Errada, porque o critério de descentralização e desconcentração não autoriza a parte a definir livremente o cumprimento das competências nem afasta a solidariedade entre os entes.
- B)a União detém competência administrativa exclusiva para o fornecimento de medicamentos não incorporados ao SUS.
Errada, pois a União não tem competência administrativa exclusiva para fornecer medicamentos não incorporados ao SUS.
- C)em razão da solidariedade dos entes federados, a repartição administrativa de competências se esvazia, pois todos devem compor o polo passivo da demanda que pleiteia medicamentos.
Errada, porque a solidariedade não esvazia a repartição de competências e não exige que todos os entes comporão obrigatoriamente o polo passivo da ação.
- D)as ações que demandem fornecimento de medicamentos sem registro na Agência Nacional de Vigilância Sanitária (ANVISA) deverão ser propostas em face de qualquer ente federado.
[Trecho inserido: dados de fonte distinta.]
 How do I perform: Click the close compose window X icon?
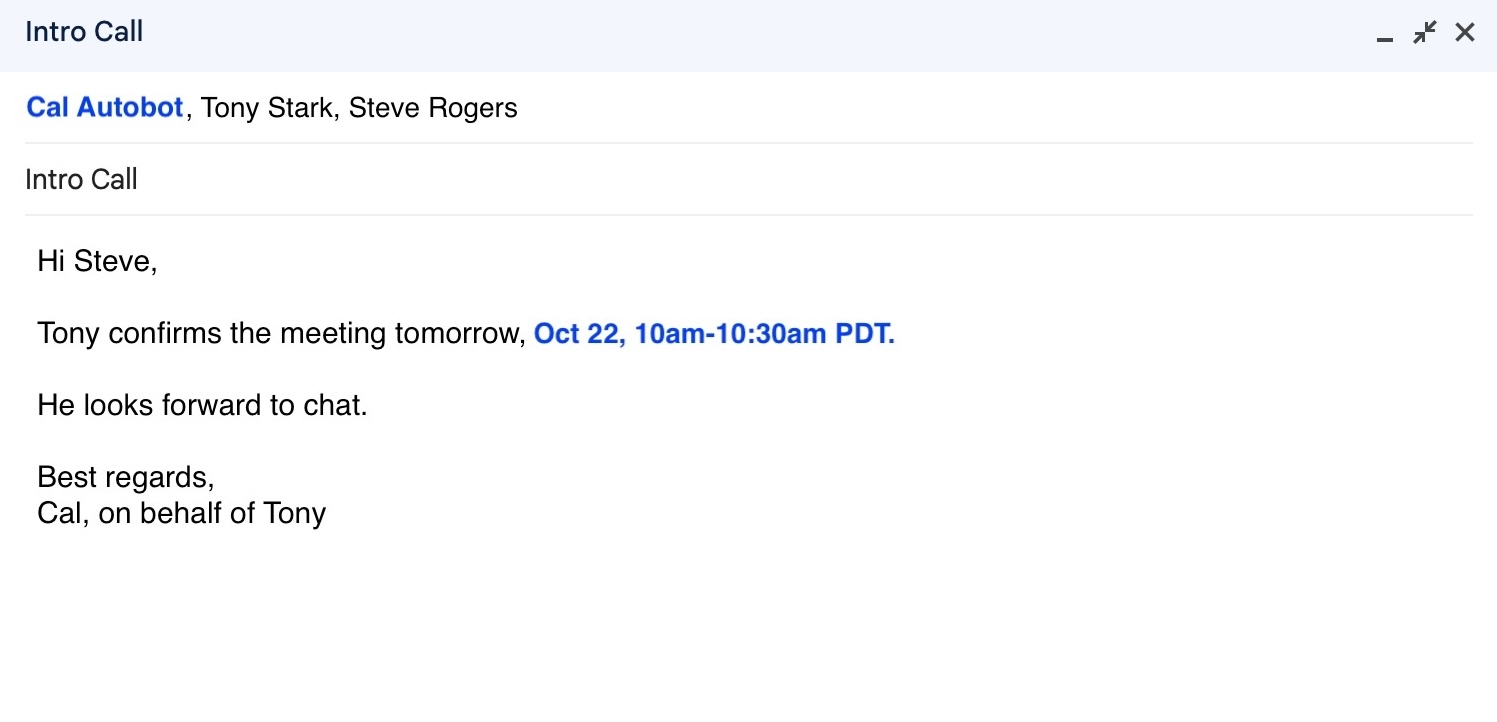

Errada, porque a ausência de registro na ANVISA não faz com que a ação possa ser proposta contra qualquer ente federado sem restrições; o tema tem requisitos próprios firmados na jurisprudência.
- E)os entes da federação, em decorrência da competência comum, são solidariamente responsáveis nas demandas prestacionais na área da saúde.
Certa, pois os entes federados respondem solidariamente nas demandas prestacionais de saúde, em razão da competência comum e da jurisprudência consolidada dos Tribunais Superiores.
Gabarito: E
Na área da saúde, a regra é simples na teoria e cheia de pegadinhas na prova: a Constituição trata a saúde como direito de todos e dever do Estado, e a prestação desse dever envolve competência comum dos entes federados. Isso aparece no art. 23, II, da CF, que coloca União, Estados, DF e Municípios no mesmo barco na proteção da saúde. Ou seja, não dá para o ente público dizer ao cidadão: "isso não é comigo" e empurrar o problema para outro, ao menos na relação com o usuário do serviço. O Supremo Tribunal Federal e o Superior Tribunal de Justiça consolidaram a ideia de solidariedade entre os entes federados nas demandas prestacionais de saúde. Na prática, isso significa que o cidadão pode ajuizar a ação contra qualquer um deles, sem precisar montar um "combo processual" com todos no polo passivo. Depois, entre os entes, pode haver acerto administrativo ou judicial sobre quem arca com o custo final. É justamente por isso que a alternativa E está correta: a repartição de competências administrativas não elimina a responsabilidade solidária quando o pedido é de prestação de saúde. A lógica é proteger o direito fundamental à saúde, evitando que a burocracia federativa vire obstáculo ao tratamento. As demais alternativas tentam transformar essa solidariedade em exclusividade, ou impor uma regra de litisconsórcio obrigatório, o que não corresponde ao entendimento dos Tribunais Superiores.